The ECU Group Plc v HSBC Bank Plc & Ors [2022] EWHC 1616
This is another example of a case where the litigant became the litigation funder. Here, the funder, Therium, appeared in an attempt to head off an application that it pay the costs of the successful defendant on the indemnity basis and that it top up the payment on account that was supposed to have been paid by the claimant. The Court decided the underlying claim against the claimant in November 2021 and made an order for an interim payment on account of costs of $11m.
Therium commenced funding on 19 September 2019 by which time the pleadings had already been exchanged. Importantly, under the terms of the LFA, Therium also agreed to reimburse ECU for part of the costs incurred since 30 November 2018. Therium’s share of the funding of the claim amounted to be between 53-64%. The claim itself was under consideration since September 2016.
Therium’s position was that whilst it could not complain about having to pay some of the costs on the indemnity basis, that costs should only post-date the funding agreement and should then only be a 53-64% percentage of the overall level of costs incurred.
The Court’s initial approach, in line with authority, was that neither the scale of the overall costs nor the proportion of those costs incurred prior to the involvement of Therium make it just that Therium should bear costs incurred prior to the date on which it agreed to fund the litigation.
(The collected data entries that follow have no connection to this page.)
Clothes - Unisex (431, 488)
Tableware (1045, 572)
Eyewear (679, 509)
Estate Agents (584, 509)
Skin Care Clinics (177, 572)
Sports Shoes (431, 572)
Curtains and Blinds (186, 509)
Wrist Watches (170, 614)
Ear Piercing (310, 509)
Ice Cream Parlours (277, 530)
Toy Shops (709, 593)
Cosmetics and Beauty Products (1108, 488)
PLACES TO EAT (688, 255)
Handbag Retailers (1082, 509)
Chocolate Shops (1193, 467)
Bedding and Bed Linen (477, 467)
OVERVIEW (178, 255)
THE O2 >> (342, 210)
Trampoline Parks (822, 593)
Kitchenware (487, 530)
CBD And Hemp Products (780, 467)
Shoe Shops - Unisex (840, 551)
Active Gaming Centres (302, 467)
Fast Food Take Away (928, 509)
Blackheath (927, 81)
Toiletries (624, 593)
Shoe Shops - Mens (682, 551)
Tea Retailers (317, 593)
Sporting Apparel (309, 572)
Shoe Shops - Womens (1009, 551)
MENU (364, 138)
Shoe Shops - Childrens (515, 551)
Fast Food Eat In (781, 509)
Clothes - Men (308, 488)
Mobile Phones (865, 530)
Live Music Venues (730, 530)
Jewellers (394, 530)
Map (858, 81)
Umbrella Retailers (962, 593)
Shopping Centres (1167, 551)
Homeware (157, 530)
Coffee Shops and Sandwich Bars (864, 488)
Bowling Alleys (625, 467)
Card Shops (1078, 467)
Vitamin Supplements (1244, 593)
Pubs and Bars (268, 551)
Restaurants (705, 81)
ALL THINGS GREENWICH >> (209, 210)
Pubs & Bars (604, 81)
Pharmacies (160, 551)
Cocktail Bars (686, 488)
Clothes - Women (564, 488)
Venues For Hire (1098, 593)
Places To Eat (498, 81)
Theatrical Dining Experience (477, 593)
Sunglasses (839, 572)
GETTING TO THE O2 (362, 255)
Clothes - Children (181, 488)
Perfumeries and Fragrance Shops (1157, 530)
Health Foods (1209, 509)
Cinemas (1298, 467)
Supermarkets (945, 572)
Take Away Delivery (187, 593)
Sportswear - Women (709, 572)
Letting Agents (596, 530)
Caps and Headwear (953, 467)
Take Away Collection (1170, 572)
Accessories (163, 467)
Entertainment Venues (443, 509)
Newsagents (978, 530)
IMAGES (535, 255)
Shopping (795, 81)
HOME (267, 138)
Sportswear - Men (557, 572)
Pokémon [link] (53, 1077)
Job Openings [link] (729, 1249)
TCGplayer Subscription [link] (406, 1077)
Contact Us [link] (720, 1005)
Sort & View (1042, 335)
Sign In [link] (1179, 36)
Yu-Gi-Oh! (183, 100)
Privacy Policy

However, the Court felt that because Therium accepted a liability for costs predating the funding agreement, it should also accept the downside and so be liable for costs as from that date. This is a chilling order because in principle it means that litigation funders will inevitably be discouraged from paying past costs, and it cuts across the causation argument that so far has protected funders reasonably well. It is also unsatisfactory that decisions that are made as between funder and claimant, that cannot have had an impact on the defendant, can be reviewed by the Court so as then make judgments after the fact. The Court was not wanting to get into the detail as to the percentage allocation between funders – it took the simple approach as to what was just to the defendant, and it was not just that it should be prevented from recovery its costs because of a dispute between funders. The proper course was to make the payment of costs and then potentially have the funders argue amongst themselves at a later date. This was not the approach that was followed in Excalibur and again is a sign of the Court’s increasing willingness to make orders that ensure that a defendant is not to be prejudiced because of the funding arrangements that were put in place by a claimant.